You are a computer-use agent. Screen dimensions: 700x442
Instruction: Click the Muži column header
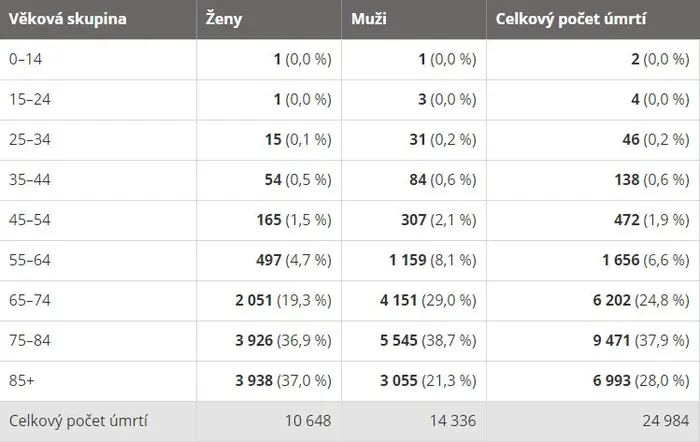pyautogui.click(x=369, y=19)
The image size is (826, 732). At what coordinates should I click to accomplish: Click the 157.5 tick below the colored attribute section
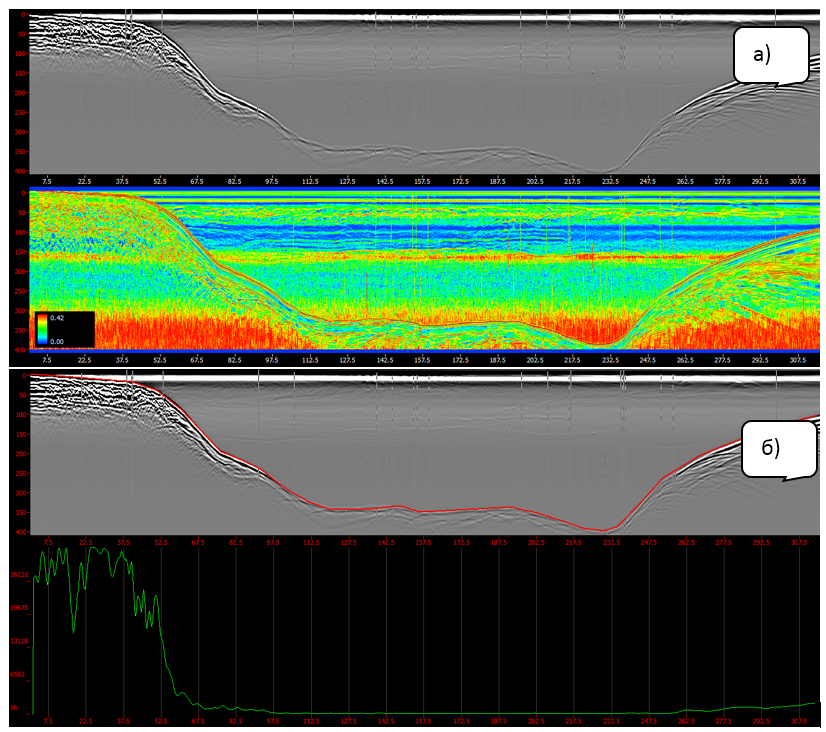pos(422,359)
---*---
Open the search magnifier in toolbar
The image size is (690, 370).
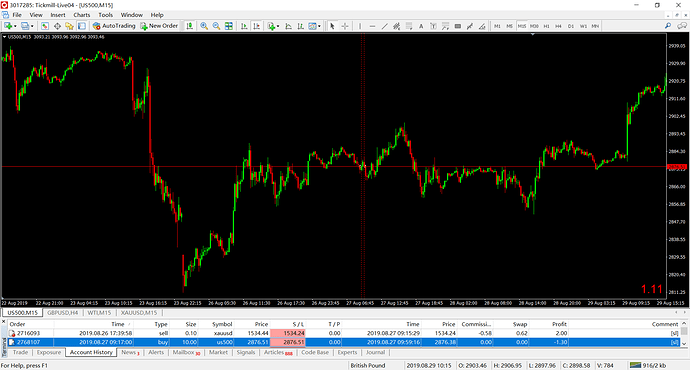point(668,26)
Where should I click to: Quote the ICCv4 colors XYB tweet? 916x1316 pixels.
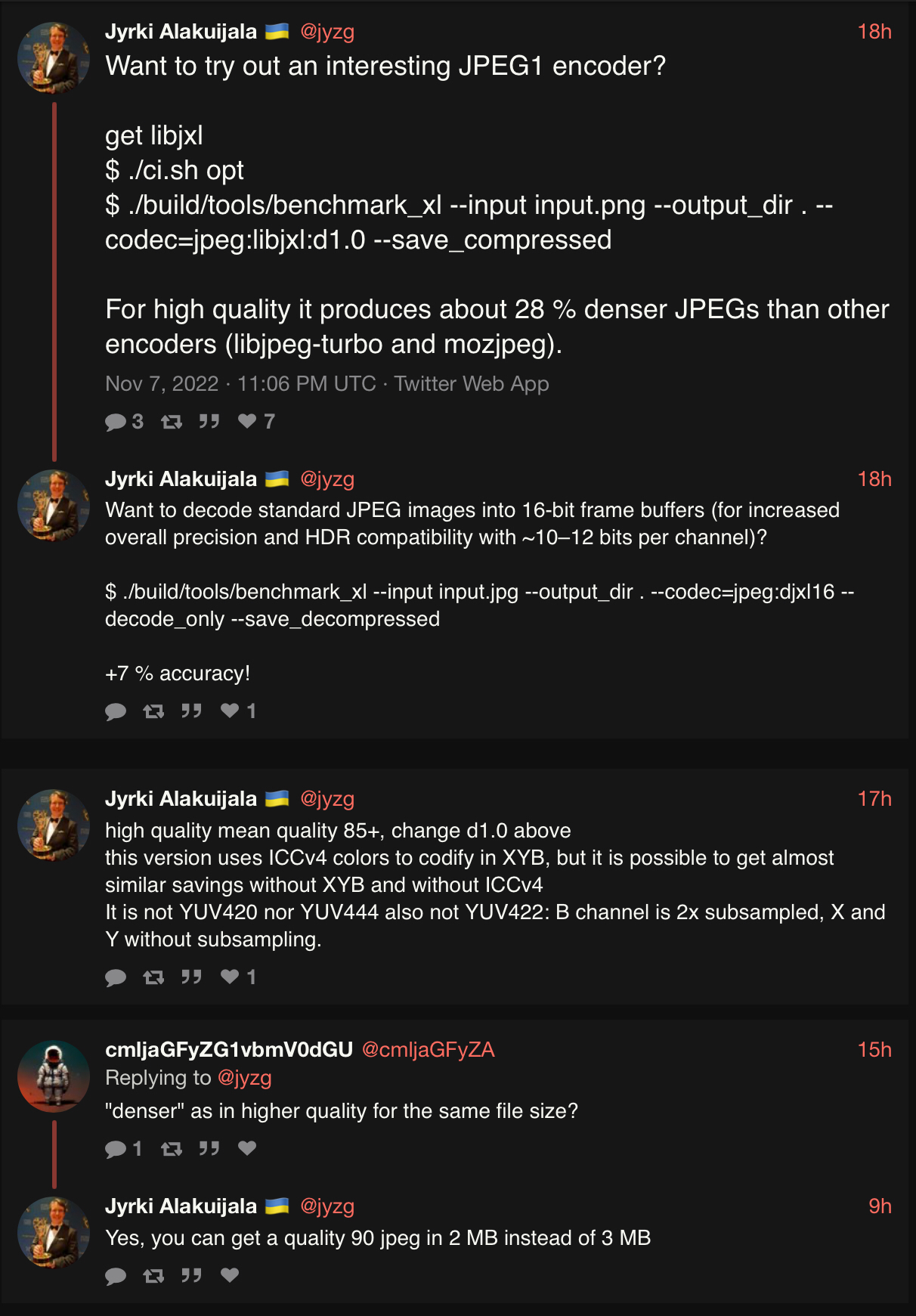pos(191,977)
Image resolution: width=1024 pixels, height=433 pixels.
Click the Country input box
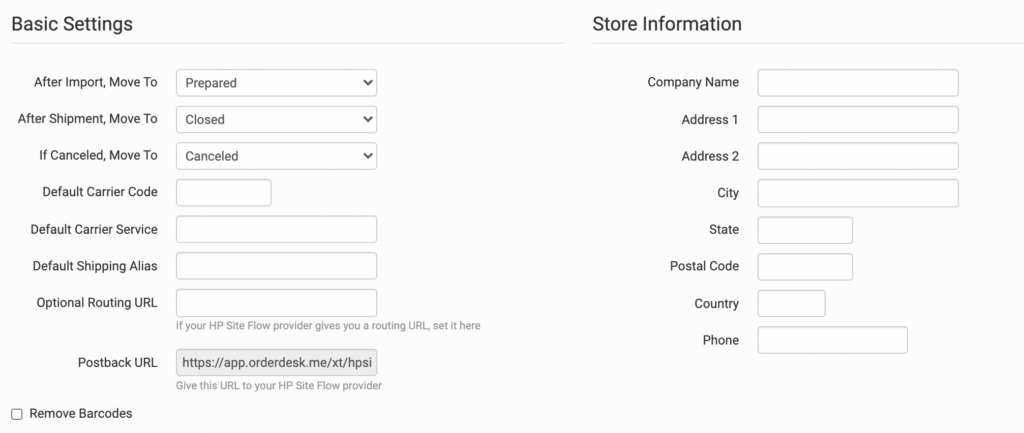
---*---
About this exercise →
Reproduce exactly the lines above from the line with "Image resolution: width=1024" to the line with "Click the Country input box", including both, and add nothing.

Response area →
Image resolution: width=1024 pixels, height=433 pixels.
Click the Country input box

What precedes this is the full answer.